On passe ensuite à l’avis de Vic sur sa journée et elle n’est pas bien ouverte à la conversation avec Ripley n’appréciant pas que l’enquête sur les deux futurs capitaines ressemble plutôt à un examen de la journée qui a commencé par un accident. Vic est d’autant plus énervée par Ripley que la station 23 qui devait se charger de l’accident est super lente à arriver sur les lieux d’accident… et elle le reproche au grand chef, normal. Vic veut simplement un capitaine et demande à Ripley d’en finir au plus vite et de faire un choix, n’hésitant pas à engueuler son big boss, parce que c’est Vic. Pas la meilleure des idées.

C’est ensuite à Travis de donner son avis sur les capitaines, mais ça tourne plutôt à un résumé de ce qui est arrivé à son mari. C’est la première fois qu’on aborde directement ce qui lui est arrivé, un changement de vent mal calculé qui l’a tué ; et du coup, Travis ne veut pas d’un capitaine faisant les mauvais calculs.

Comme prévu, Maya défend Andy corps et âmes auprès de Ripley qui prend un malin plaisir à la forcer à reconnaître qu’Andy a rompu les règles. Oups. De son côté, Miller défend Jack et le fait bien… alors que pourtant il était loin d’être d’accord avec Jack dans la journée. Ripley le force petit à petit à être pro-Andy, ce qui est intéressant.

Ben découvre finalement qu’il a parlé avec tellement d’honnêteté qu’il a détruit ses deux capitaines sans même le vouloir. Vic ? Elle est incapable de respecter l’autorité de son big boss, c’est donc que ses capitaines ne font pas ce qu’il faut avec elle.

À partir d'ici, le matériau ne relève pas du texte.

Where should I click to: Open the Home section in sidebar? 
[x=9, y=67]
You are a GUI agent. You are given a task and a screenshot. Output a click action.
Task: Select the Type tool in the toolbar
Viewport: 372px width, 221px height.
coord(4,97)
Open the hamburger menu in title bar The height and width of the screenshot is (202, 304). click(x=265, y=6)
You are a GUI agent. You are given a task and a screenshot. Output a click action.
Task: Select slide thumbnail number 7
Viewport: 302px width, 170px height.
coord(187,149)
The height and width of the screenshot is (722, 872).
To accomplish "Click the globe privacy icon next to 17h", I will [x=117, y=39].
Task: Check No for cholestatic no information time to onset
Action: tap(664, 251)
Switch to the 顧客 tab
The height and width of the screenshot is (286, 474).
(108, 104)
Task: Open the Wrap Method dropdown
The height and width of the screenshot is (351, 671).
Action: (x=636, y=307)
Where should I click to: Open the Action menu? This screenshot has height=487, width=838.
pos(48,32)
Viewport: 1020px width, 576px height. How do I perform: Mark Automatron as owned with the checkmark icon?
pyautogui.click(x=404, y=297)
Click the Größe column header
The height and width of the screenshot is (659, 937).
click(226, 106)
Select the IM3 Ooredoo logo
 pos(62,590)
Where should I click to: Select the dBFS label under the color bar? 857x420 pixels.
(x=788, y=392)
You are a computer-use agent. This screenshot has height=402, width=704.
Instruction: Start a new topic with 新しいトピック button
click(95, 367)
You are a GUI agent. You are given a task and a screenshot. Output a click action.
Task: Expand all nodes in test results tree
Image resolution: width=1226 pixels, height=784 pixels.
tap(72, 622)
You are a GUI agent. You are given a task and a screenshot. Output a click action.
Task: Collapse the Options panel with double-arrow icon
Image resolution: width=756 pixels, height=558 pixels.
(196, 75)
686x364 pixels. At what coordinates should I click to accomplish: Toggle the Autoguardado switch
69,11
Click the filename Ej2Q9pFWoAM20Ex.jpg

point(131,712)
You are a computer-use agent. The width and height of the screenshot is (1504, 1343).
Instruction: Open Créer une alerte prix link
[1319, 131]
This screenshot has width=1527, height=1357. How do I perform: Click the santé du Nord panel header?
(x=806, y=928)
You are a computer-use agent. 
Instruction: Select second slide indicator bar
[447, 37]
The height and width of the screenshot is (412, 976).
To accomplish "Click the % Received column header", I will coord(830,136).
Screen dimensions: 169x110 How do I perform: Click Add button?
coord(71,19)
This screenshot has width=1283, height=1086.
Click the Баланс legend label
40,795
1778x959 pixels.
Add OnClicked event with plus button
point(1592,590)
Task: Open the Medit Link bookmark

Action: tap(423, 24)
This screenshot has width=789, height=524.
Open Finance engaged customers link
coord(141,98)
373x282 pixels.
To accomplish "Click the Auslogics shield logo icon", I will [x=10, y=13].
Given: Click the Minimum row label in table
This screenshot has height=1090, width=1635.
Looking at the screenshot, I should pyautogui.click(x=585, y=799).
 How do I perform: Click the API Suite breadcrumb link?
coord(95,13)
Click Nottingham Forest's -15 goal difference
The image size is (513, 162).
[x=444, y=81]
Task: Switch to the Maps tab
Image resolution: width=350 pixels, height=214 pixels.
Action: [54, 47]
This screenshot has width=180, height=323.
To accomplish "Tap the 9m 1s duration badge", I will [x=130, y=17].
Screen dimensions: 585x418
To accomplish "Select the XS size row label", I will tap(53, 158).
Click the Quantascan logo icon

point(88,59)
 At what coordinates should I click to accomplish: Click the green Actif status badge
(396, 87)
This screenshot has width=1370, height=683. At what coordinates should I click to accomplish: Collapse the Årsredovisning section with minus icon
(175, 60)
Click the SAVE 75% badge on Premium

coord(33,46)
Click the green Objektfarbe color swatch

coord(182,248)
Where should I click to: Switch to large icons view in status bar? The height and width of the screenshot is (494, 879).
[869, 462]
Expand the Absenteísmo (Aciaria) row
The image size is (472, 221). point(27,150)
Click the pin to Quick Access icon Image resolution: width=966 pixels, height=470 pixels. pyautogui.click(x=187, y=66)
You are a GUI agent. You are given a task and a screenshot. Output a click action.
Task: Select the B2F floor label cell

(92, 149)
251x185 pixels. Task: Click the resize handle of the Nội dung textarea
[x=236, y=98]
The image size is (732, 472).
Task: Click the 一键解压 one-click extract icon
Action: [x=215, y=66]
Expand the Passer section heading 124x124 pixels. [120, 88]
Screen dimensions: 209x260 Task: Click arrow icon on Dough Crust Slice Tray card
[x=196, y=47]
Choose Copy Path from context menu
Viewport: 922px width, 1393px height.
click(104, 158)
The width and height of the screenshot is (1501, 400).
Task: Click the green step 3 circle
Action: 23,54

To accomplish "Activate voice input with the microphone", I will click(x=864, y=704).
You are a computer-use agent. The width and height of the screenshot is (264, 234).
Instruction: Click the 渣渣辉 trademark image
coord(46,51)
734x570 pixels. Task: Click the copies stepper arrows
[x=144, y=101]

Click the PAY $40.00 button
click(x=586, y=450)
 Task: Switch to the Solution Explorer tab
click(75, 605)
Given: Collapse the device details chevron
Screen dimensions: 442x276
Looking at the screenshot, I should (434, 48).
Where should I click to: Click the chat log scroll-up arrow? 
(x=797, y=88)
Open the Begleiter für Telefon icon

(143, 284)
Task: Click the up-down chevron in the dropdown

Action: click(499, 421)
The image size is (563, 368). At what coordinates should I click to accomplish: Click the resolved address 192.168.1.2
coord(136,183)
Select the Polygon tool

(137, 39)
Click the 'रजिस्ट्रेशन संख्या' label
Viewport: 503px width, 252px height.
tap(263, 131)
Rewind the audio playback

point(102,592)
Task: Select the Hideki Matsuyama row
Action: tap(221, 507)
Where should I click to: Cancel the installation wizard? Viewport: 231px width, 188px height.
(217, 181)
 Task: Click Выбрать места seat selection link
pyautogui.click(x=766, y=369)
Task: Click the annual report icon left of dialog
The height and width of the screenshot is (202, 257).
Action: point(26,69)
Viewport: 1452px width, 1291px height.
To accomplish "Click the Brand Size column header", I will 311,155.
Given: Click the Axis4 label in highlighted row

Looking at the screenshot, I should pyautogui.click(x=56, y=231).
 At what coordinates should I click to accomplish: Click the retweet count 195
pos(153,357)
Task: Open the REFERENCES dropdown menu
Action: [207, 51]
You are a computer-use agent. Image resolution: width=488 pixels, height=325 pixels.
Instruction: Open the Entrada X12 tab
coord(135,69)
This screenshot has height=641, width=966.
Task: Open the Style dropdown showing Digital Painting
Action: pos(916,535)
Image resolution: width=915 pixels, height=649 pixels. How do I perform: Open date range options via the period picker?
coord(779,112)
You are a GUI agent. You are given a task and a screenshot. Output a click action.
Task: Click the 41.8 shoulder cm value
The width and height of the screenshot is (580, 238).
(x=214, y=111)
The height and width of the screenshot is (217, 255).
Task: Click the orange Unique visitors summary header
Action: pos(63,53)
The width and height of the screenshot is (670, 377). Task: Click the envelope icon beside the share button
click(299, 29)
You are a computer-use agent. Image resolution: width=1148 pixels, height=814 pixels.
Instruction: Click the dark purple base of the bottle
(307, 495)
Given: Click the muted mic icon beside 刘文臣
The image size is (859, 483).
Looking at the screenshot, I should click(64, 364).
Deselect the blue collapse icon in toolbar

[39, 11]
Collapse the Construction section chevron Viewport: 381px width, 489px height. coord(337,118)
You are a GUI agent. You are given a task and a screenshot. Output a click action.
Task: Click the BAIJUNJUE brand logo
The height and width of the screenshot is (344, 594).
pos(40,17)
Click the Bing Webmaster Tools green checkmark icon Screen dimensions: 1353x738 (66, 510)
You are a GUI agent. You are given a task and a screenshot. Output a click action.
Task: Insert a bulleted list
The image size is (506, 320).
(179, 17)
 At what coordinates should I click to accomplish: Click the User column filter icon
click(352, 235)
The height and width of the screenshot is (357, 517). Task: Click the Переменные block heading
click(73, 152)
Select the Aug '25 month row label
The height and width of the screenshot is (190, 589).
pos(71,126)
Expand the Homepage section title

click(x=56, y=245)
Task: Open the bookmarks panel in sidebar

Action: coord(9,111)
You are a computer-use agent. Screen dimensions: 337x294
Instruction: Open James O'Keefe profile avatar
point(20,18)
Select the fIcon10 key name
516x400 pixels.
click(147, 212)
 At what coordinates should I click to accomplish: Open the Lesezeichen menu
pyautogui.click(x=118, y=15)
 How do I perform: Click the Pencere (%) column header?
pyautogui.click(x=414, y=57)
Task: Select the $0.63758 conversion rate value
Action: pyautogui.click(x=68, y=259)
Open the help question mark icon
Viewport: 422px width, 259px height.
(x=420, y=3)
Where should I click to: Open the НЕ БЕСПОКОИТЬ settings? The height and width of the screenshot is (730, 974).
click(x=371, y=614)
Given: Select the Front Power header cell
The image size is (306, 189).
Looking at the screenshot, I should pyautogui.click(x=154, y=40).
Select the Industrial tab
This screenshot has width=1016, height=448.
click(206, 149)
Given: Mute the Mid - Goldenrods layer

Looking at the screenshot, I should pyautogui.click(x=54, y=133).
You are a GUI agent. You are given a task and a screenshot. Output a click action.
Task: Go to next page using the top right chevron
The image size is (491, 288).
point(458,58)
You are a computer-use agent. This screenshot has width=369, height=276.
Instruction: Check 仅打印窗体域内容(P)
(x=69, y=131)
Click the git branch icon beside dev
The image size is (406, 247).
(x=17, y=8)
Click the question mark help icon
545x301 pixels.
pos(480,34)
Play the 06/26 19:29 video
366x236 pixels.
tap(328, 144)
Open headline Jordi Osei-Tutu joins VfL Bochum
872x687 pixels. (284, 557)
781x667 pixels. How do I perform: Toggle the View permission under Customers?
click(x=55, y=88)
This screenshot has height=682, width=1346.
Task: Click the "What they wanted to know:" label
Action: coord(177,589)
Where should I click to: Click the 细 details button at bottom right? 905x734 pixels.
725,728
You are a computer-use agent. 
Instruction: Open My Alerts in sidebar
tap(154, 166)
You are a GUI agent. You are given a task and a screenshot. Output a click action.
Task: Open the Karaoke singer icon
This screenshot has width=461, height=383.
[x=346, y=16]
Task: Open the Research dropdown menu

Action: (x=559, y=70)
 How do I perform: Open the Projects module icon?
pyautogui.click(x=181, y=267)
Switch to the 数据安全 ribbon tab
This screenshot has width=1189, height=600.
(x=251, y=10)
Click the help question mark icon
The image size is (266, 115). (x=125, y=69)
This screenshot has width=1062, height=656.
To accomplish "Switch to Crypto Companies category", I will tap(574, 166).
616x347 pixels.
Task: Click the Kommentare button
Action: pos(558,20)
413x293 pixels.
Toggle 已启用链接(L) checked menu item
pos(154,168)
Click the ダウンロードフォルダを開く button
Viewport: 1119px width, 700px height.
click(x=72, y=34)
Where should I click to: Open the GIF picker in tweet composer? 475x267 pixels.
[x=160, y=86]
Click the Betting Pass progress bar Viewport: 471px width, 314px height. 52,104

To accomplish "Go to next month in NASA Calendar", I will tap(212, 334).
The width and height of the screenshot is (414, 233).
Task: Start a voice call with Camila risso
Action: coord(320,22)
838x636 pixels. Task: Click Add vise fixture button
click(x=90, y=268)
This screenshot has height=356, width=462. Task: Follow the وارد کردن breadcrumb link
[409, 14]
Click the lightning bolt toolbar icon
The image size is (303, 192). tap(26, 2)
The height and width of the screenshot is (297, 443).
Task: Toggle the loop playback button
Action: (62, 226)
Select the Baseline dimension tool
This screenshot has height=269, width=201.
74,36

Travis finit par reconnaître qu’Andy est un meilleur choix, ce que Ripley semble penser aussi et qu’il dit à Maya et fait comprendre à Miller… Mais on ne sait pas trop pour autant sa vraie décision. Comme toujours, on revient au Grey Sloane Memorial Hospital, mais cette fois, on nous fait découvrir un nouveau médecin s’occupant de la chimio du chef qui semble parler tout seul dans sa frustration d’être malade. Ce n’est pas passionnant et on nous révèle finalement qu’il parle à Ripley et pense que les deux ne peuvent pas être capitaines.

Pendant ce temps, Jack et Andy sont à la cafétéria, stressés par les événements et rejoints petit à petit par l’ensemble de l’équipe qui ne sait pas quoi penser des entretiens qu’ils viennent d’avoir. Le mystère demeure d’ici la semaine prochaine, mais pour moi, la meilleure décision serait d’imposer quelqu’un venant d’en-dehors de la caserne, ce serait bien plus drôle.